ABCDEconomy "G" as in "Gift" - Part 2

ABCDEconomy by Luigino Bruni

Gift. It does not exist if there isn´t reciprocity

published in the weekly Vita, May 22, 2009

With the word “Gift”, which our readers will find this week, we conclude the series ABCDEconomy by Luigino Bruni.  We proposed this series as a guide to the key words within economic behavior, after breaking down the myths and bursting a few bubbles.  Here´s an index of the analyzed words: Happiness, Profit, Market, Bank, Investment, Responsibility, Rules, Interests, Organization, Reciprocity, Capital.  This week, the second part regarding the concluding word, “Gift”.

The idea of a gift consists of a way of acting inspired by gratuitousness, and so moved by the search for the good of the other, of the common good.  A related experience: a few years ago in Montevideo, a few women made a living by begging outside of supermarkets. At a certain point, an NGO arrives that begins a development project with these women, giving birth to some cooperatives which produce artisan goods, embroidered handkerchiefs.

ABCDEconomy - G as in Gift - Part 2

The day arrived when these women returned, after years, to sell the handkerchiefs, fruit of their work, in front of the same supermarkets where they once begged people for alms and gifts.  During the first few days, people still handed them money, but they didn´t want the handkerchiefs, until one of those women said, “If you don´t want the handkerchief, we don´t want the money”.

This is also “gift”. It´s gratuitousness. It’s giving recognition to the other.  Its reciprocity.  Today, microcredit projects in the world are authentic experiences of gift and of gratuitousness, not through gift-giving but through contracts. We need to get used to seeing gifts in our complex society not as a “thing” but as a “means to”, not relationships limited to philanthropy or alms-giving but based on reciprocity and happiness.
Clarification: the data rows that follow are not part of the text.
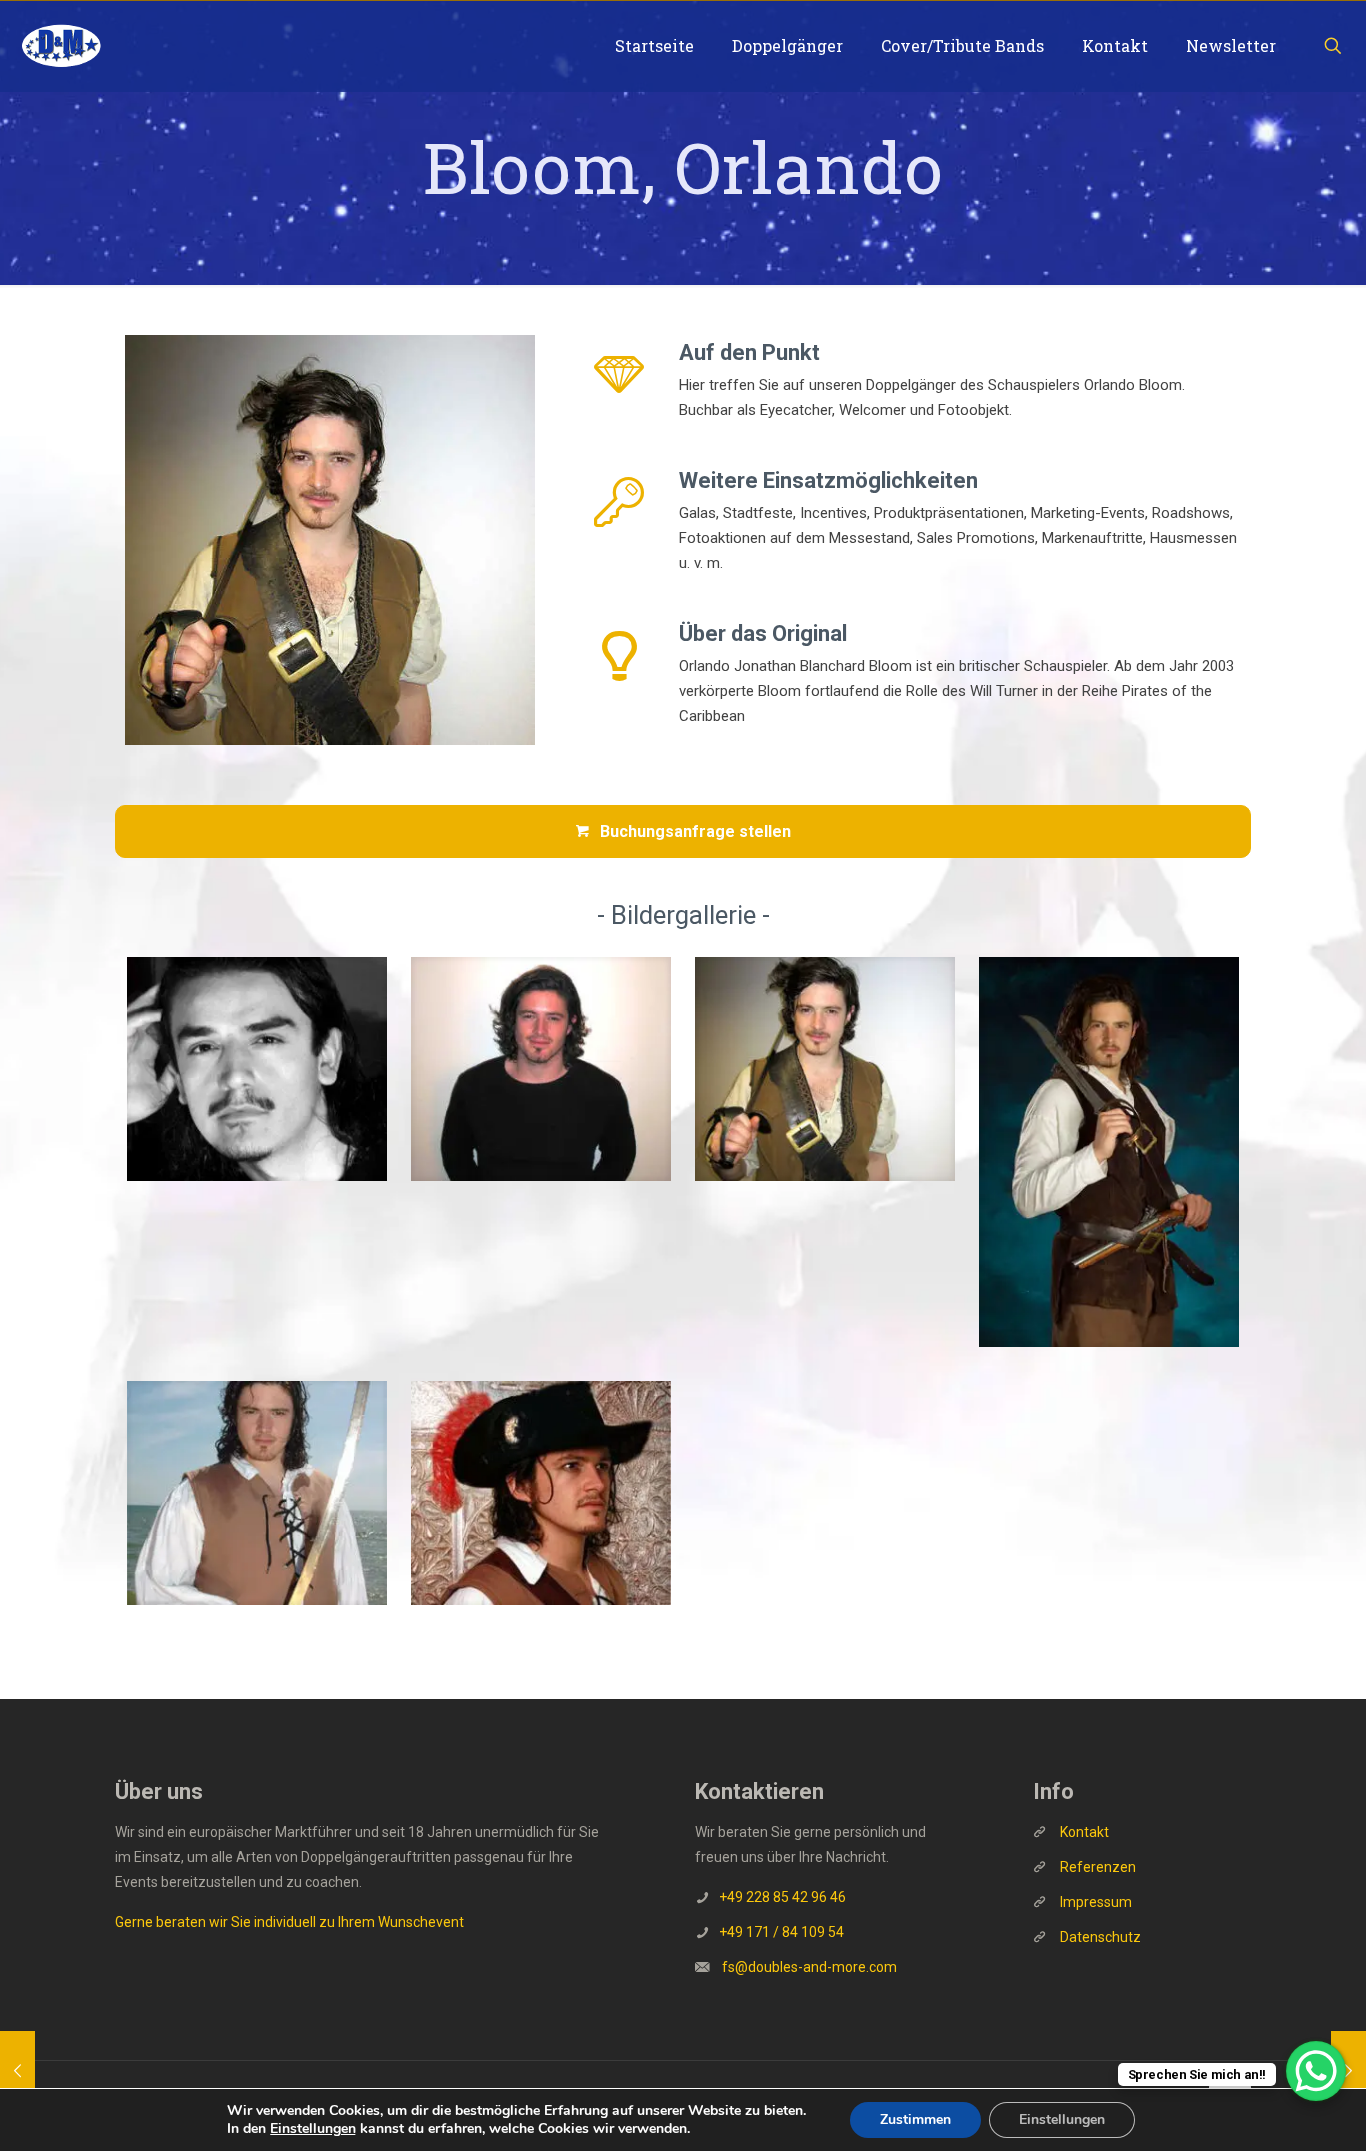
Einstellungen (313, 2129)
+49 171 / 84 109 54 (781, 1932)
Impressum (1096, 1902)
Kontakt (1084, 1832)
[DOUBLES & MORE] (61, 46)
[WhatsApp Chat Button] (1316, 2071)
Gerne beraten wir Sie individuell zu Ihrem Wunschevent (289, 1922)
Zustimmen (915, 2119)
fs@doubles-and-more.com (809, 1967)
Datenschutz (1100, 1937)
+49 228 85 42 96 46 (782, 1897)
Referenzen (1096, 1867)
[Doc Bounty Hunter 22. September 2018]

This complex grammatical use of munus, of gift-that-obligates, of which important authors and philosophers like Derrida and Marion, sociologists like Caillé and Goodbout, have written, would even be at the base of the ambivalent “communitas”, as Roberto Esposito has shown.  The base category within the circuit of giving is not gratuitousness but reciprocity, as we´ve been shown especially by Karl Polanyi, a 19th century author who was a point of reference for the anthropology of giving.
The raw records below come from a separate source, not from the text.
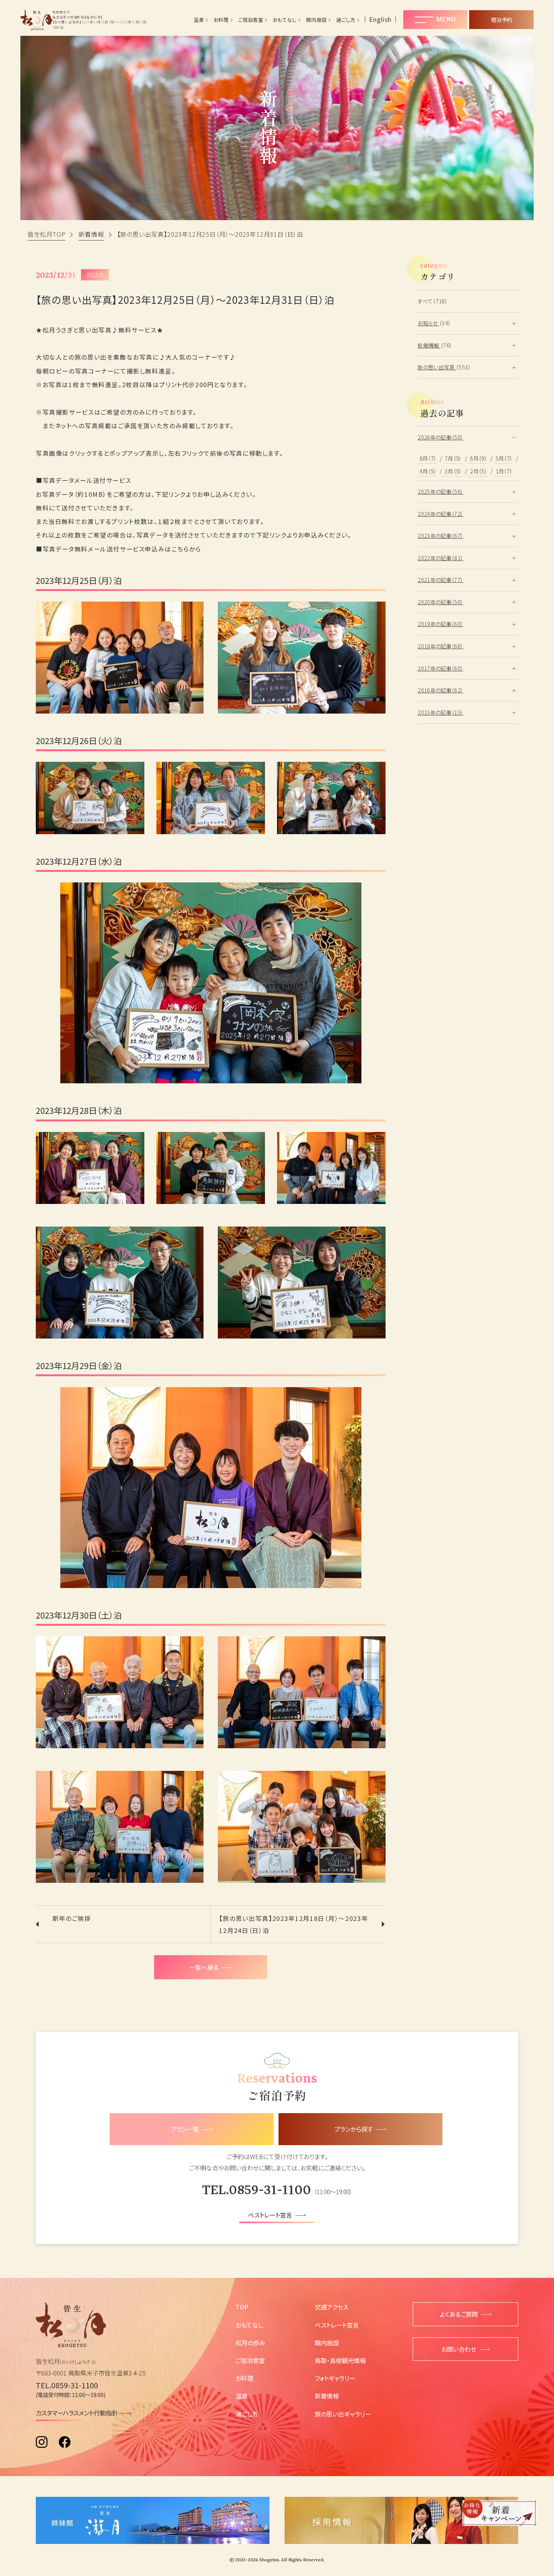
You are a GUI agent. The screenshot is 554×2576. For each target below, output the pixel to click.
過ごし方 (345, 20)
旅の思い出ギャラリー (343, 2413)
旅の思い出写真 (437, 367)
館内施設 (316, 20)
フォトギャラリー (335, 2378)
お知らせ (428, 323)
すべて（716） (433, 301)
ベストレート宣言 (337, 2324)
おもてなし (285, 20)
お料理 (221, 20)
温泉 (199, 20)
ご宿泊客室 (250, 20)
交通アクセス (331, 2306)
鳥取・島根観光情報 (340, 2360)
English (380, 19)
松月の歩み (250, 2342)
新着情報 (327, 2395)
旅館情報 (429, 345)
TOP (242, 2306)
The reciprocal aspect of giving is not, in its basic relational structure, substantially different from the phenomenon of economical exchange, appearing in cultures much later in respect to ritual giving. In the history of cultures, between giving and the market there was a difference of degrees (of measuring equivalents, of the timing of giving and receiving, of the allowed sanctions) and not of nature.  With giving, we close our ABCDEconomy series.  Thank you to all who have followed me through this small handbook of civil economy.